Extending Shuey’s approximation using Taylor expansions for forward and inverse modelling

Abstract

As seismic imaging moves towards the imaging of more complex media, properly modelling elastic effects in the subsurface is becoming of increasing interest. In this context, elastic wave conversion, where acoustic, pressure (P-) waves are converted into elastic, shear (S-) waves, is of great importance. Accounting for these wave conversions, in the framework of forward and inverse modelling of elastic waves, is crucial to creating accurate images of the subsurface in complex media. The underlying mechanism of wave conversion is well understood and described by the Zoeppritz equations.

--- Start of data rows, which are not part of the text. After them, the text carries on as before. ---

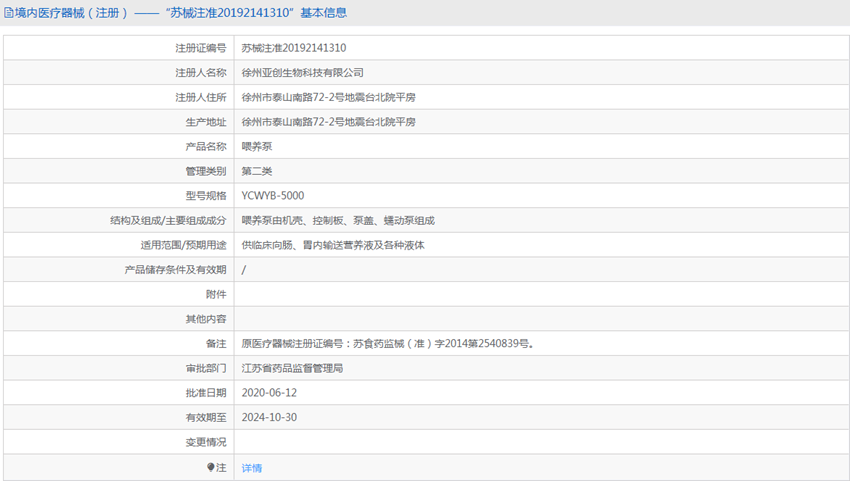Click the empty 附件 attachment cell
The image size is (850, 481).
(x=542, y=294)
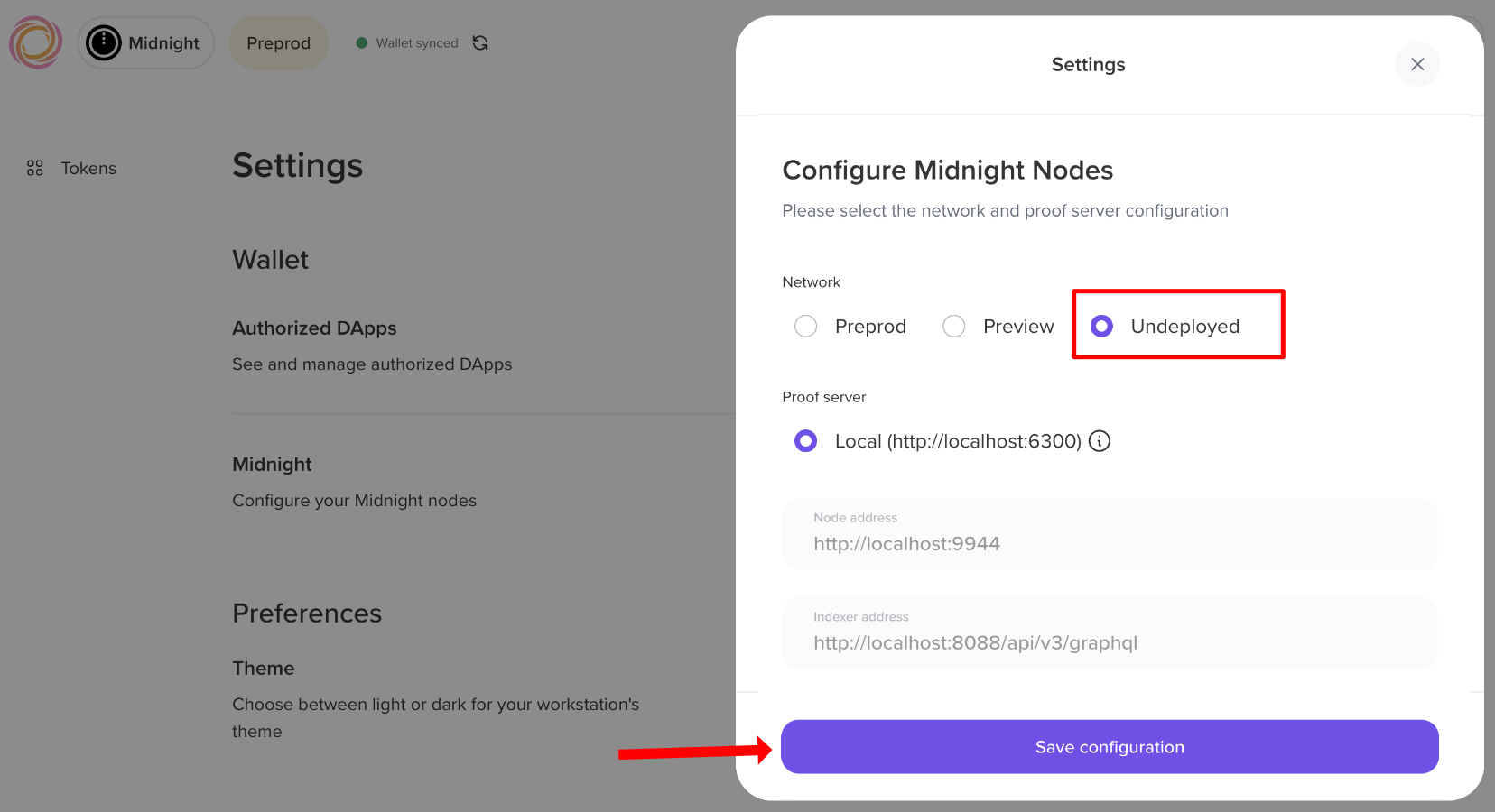The height and width of the screenshot is (812, 1495).
Task: Click the wallet sync refresh icon
Action: [x=480, y=42]
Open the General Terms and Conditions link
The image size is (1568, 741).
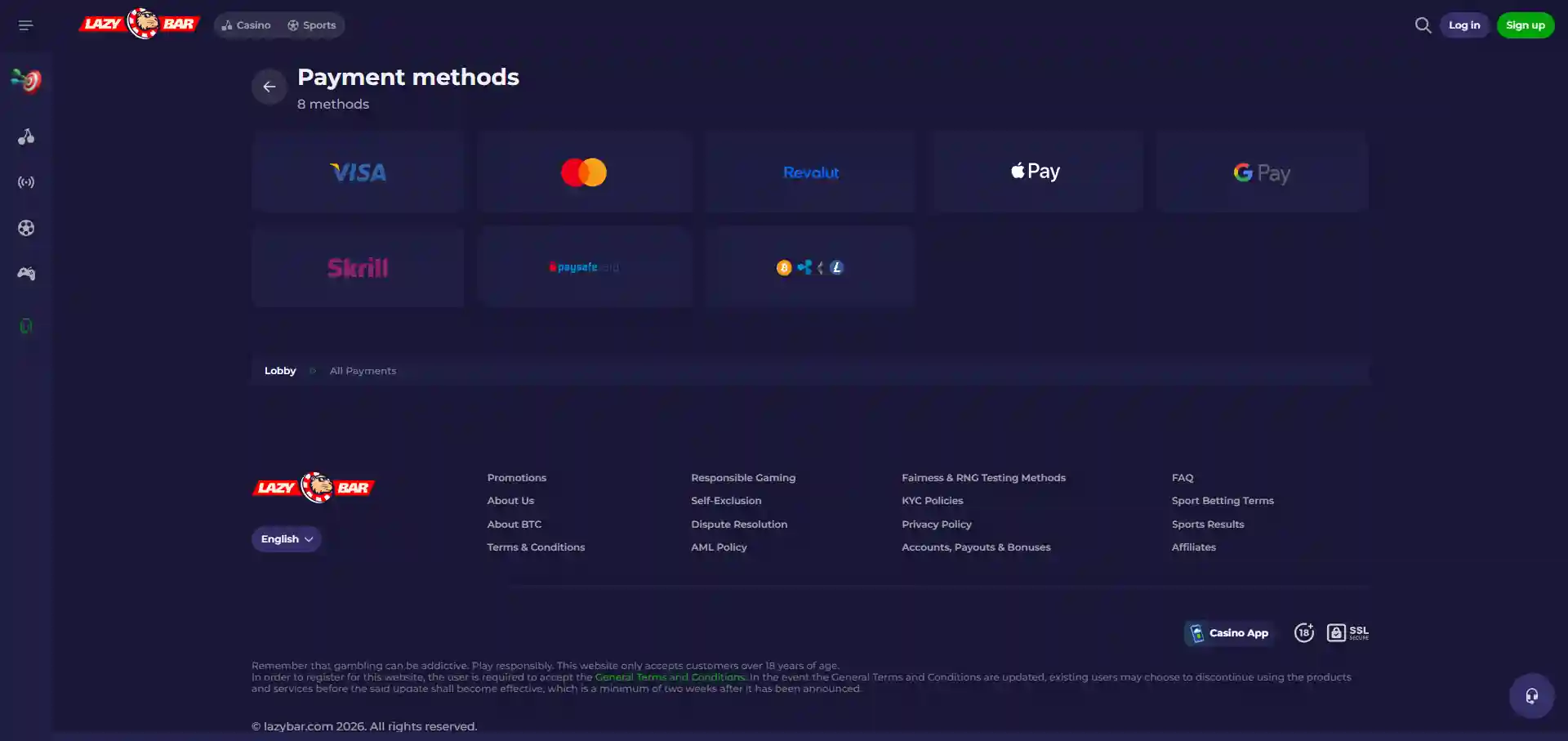tap(670, 677)
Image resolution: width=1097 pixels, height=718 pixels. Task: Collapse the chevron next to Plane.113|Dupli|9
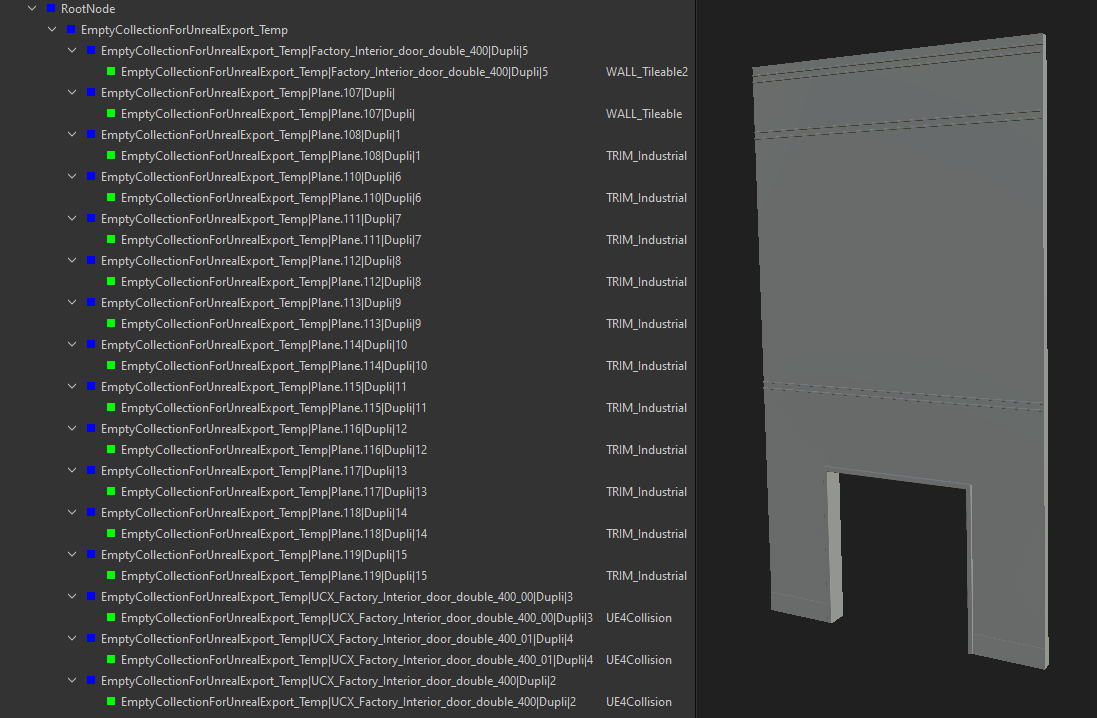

However, as these equations are highly nonlinear, approximations are commonly used. The most well-known of these approximations is Shuey’s approximation. However, this approximation only holds for small angles and small contrasts, making it insufficient for realistic forward and inverse modelling scenarios, where angles and contrasts may be large. In this paper we present a novel set of approximations, based on Taylor expansions of the Zoeppritz equations, which we name the extended Shuey approximations. We examine the quality of these approximations to the Zoeppritz equations and compare them to existing approximations described in literature. We then apply these extended Shuey approximations to the elastic full-wavefield modelling algorithm for a simple, synthetic, 1.5-D example, where we show that we can accurately model the P- and S-wavefields in a forward modelling case. Finally, we apply our approximations to the elastic full-wavefield migration algorithm for a simple, synthetic, 1.5-D example, where we show that we can recover an accurate image in an inverse modelling case.